Mark Donnigan, a marketing consultant and former Beamr VP of marketing, posited that content-adaptive encoding (CAE, or per-title encoding) techniques were a partial solution, pointing out that "there are some 'CAE' approaches that can reduce bitrate 30% on average, with only a 20% hit to compute, as opposed to a 1000% increase in the compute requirements when switching from a legacy standard to next-gen, VVC, or otherwise."

Other respondents wondered if the power savings from delivering lower-bitrate video off­set the additional encoding cost. Alberto De Luca, distribution engineer at Discovery, Inc., said, "[W]hen upgrading from H264 to H265, for the same video quality, we are reducing the bit­rate. So less data transmitted, hence less power consumption — on the overall, I’m led to think that one encoder using 10 Mbps in h265 is still 'greener' than the footprint of 25Mbps going across a WAN in H264."

As part of a long, complex reply, Ronca said, "Within 5-10 years, 1Gbps bandwidth will be the norm. At the theoretical transmission limit, it will take as much as 400M views of a video to justify the 100x compute going from x264 to vvenc." Resolving this particular issue goes far beyond my technical skills, but it’s an interesting argument.
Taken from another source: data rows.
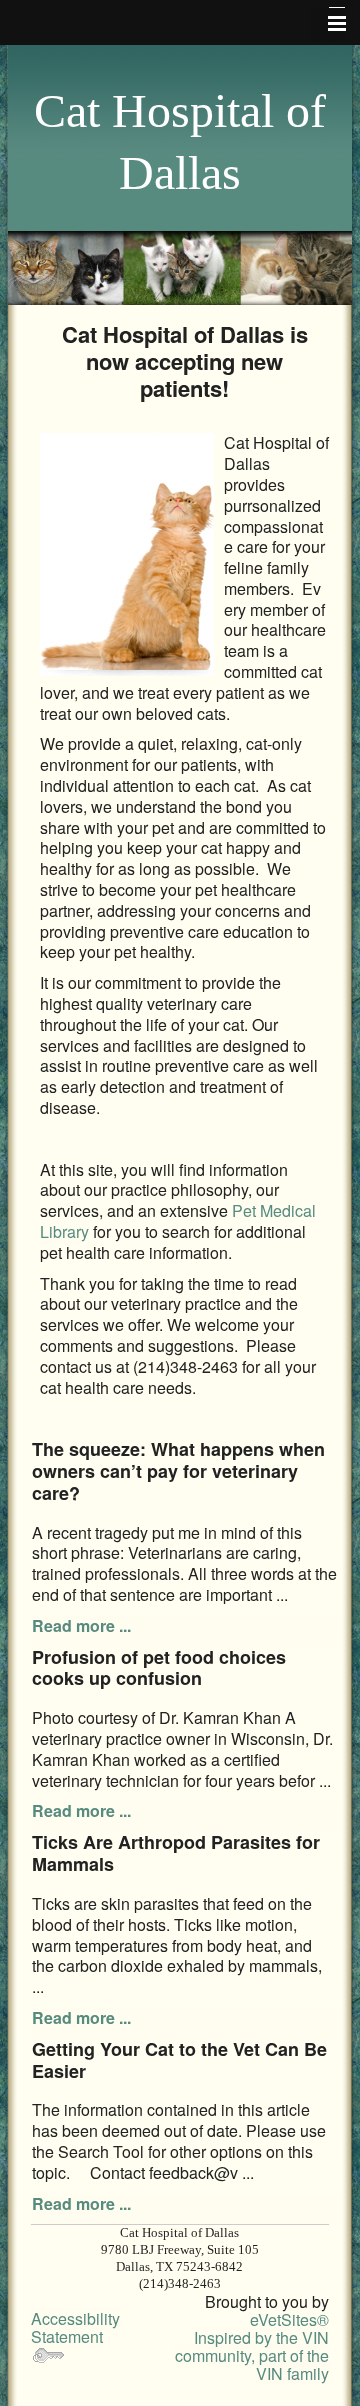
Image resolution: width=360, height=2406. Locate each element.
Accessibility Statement (75, 2327)
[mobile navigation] (328, 24)
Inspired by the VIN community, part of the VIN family (252, 2355)
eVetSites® (289, 2319)
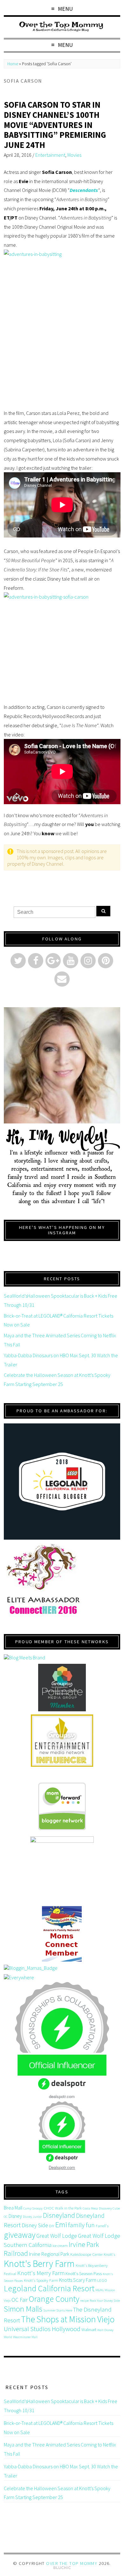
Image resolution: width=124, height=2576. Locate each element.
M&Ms (99, 2290)
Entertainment (50, 155)
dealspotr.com (62, 2096)
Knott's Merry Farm (41, 2273)
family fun (81, 2225)
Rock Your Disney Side (105, 2301)
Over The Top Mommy (71, 2563)
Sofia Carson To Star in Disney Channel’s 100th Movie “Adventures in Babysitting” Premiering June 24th (55, 124)
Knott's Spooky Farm (41, 2280)
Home (12, 64)
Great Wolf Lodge (56, 2235)
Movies (74, 155)
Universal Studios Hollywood (42, 2329)
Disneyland (59, 2215)
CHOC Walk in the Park (63, 2208)
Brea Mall (13, 2207)
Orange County (54, 2298)
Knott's (109, 2254)
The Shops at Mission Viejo (67, 2319)
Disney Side (35, 2225)
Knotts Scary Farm (77, 2280)
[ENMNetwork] (62, 1740)
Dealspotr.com (62, 2167)
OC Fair (19, 2299)
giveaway (19, 2234)
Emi (61, 2224)
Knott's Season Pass (83, 2273)
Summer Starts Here (57, 2310)
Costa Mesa (90, 2208)
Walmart (88, 2329)
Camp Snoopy (33, 2208)
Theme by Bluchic (62, 2568)
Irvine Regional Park (49, 2254)
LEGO (102, 2280)
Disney (15, 2216)
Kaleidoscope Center (86, 2254)
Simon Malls (23, 2309)
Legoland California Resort (49, 2288)
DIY (51, 2226)
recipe (84, 2301)
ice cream (60, 2245)
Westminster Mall (25, 2337)
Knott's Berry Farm (39, 2263)
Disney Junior (32, 2217)
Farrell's (102, 2226)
How many more cell towers or cable headends will we need to build (and power) if we
deliver 8K video at 200Mbps rather than 40Mbps?

Looking ahead, Jean-Baptiste Lorent, director of marketing and sales at IntoPIX, recommended, "[C]omplexity requirements (in hardware and software) should be part of the call for requirements and acceptance criteria when you create a new standard." True, of course, but wasn’t that the goal of the Low Complexity Enhancement Video Codec (LCEVC)? An approved standard for many months, LCEVC has clearly met its efficiency goals, but has seen limited uptake among companies like Facebook, where the power savings could really matter.

What does it mean for you? Like recycling bottles and newspapers, the issue raised by Ronca should be considered by all of us. Think green when planning your encoding strategy. Prioritize per-title over implementing a new codec. Consider ASIC-based hardware encoding over software encoding. And as an industry, let’s get a definitive answer as to the breakeven between power consumed by next-gen codecs and the power saved by lower-bandwidth delivery.